WHAT TO WORK ON:
Report all lines in the records that hold the string "link".

DATASET RECORDS:
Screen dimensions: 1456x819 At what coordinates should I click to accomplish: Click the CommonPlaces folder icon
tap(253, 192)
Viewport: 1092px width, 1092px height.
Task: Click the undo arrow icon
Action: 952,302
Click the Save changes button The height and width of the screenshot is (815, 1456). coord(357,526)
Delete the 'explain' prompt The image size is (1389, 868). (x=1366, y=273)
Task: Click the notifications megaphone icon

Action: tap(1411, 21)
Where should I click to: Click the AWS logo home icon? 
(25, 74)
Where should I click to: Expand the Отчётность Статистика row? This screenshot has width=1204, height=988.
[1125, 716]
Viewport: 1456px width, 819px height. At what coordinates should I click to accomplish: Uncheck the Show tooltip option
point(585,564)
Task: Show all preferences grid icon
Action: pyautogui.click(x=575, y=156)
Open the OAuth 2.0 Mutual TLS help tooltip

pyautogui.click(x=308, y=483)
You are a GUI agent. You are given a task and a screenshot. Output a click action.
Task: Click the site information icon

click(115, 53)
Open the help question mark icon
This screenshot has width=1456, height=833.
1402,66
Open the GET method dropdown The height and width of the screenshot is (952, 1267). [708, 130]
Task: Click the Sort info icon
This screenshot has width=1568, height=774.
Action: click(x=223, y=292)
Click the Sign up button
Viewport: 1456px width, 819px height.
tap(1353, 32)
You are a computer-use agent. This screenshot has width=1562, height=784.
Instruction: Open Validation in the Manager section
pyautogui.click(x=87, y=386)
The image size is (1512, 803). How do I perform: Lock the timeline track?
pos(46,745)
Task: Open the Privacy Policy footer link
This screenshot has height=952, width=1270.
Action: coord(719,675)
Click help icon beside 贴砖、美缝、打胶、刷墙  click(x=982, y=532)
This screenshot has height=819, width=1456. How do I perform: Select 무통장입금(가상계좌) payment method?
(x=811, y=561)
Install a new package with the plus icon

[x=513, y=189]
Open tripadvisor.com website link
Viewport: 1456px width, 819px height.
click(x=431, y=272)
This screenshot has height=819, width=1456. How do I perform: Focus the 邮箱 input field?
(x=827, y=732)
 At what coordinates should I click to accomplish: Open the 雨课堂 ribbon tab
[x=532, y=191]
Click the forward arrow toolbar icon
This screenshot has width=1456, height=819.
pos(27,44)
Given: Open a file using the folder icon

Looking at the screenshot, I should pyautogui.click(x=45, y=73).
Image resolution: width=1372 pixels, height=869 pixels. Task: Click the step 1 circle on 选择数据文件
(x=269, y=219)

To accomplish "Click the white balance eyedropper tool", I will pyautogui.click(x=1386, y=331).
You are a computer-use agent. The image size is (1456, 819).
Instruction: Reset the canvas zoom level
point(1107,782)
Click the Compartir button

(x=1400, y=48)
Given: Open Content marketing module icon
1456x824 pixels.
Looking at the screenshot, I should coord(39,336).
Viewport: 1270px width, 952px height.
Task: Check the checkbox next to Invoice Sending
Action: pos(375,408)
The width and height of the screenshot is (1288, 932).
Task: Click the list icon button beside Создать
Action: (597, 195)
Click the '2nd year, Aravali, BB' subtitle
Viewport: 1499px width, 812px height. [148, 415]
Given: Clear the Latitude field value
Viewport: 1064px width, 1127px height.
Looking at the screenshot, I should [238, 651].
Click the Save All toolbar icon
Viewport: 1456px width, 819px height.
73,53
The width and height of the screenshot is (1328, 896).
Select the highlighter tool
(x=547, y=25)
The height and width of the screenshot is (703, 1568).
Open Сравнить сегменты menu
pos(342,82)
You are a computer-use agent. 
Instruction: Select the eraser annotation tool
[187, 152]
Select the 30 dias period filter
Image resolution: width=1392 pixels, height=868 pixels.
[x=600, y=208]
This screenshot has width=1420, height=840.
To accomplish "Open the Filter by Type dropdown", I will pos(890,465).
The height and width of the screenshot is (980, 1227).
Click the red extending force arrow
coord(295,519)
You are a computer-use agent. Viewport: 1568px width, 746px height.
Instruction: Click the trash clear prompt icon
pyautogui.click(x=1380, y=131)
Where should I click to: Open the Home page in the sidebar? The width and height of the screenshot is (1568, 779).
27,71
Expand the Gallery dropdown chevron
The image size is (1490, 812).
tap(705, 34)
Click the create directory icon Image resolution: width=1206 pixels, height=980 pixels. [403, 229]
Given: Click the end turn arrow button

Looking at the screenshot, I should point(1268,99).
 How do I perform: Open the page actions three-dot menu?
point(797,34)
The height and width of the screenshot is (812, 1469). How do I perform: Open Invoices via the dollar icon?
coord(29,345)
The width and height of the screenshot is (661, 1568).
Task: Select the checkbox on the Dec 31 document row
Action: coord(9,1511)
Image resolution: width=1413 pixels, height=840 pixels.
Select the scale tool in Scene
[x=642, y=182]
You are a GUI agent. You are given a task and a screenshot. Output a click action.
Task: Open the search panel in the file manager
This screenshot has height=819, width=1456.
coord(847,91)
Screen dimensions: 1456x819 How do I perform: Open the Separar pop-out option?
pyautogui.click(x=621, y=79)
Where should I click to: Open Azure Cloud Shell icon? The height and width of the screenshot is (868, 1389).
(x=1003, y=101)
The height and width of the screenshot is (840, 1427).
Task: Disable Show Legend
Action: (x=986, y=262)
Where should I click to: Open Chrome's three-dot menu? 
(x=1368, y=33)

WRITTEN ANSWER:
Task: Open the Privacy Policy footer link
Open tripadvisor.com website link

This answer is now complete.